Jaap van der Aar (Technische Universiteit Eindhoven)

Abstract:
Sleep stage scoring, an essential component of sleep disorder diagnostics, classifies 30-second recordings as either Wake, N1, N2, N3, or rapid-eye-movement (REM) sleep. Conventionally, polysomnograhy (PSG) recordings are manually scored by clinicians, a labour-intensive process which can suffer from inter-rater variability. In the recent years, a plethora of automated neural networks for sleep scoring have been developed for single-electrode electroencephalography (EEG), including SleepNet, SeqSleepNet, and DeepSleepNet. Although showing high performance, training of these models is often limited to specific electrode locations and large heterogeneous datasets of young, healthy subjects. In contrast, the clinical practice deals with a range of sleep disorders, heterogeneous patient characteristics, and a limited amount of data. Also, recordings from the specific electrode location are not always available, either because of a different setup or bad signal quality. Therefore, we study to which extent these well-trained models can be utilized when data characteristics change. First, TinySleepNet (a computational lighter version of DeepSleepNet) is trained on a dataset of 94 healthy subject, using the F3-M2 EEG electrode derivation and 10-fold cross validation.

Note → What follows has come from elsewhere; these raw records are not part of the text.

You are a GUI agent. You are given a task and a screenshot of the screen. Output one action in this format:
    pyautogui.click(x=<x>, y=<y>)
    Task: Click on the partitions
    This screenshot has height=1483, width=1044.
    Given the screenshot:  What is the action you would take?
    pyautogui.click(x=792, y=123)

Next, we repeat the experiment while changing either the electrode location (C3-M2; Cz-Fz; F3-F4), the population (age-matched mild-to-moderate obstructive sleep apnea; age-matched psychophysiological insomnia), or any combination of above-mentioned electrode locations and populations. For each changing characteristic, we study whether the pre-trained model can sufficiently predict sleep stages in the new data, and if not, whether partial retraining with a limited amount of new data is possible, or full retraining of the model is required. Results show to which extent a widely used sleep stage model, trained on a healthy and heterogenous population, can be used in the clinical setting. We show under which conditions the model can be used directly, when a small sample of additional data is required, and when full retraining is necessary. Furthermore, the implications of this study can pave the road for more accurate automated sleep staging in new wearable EEG devices, where electrode locations differ, signal quality can suffer, and data availability is limited.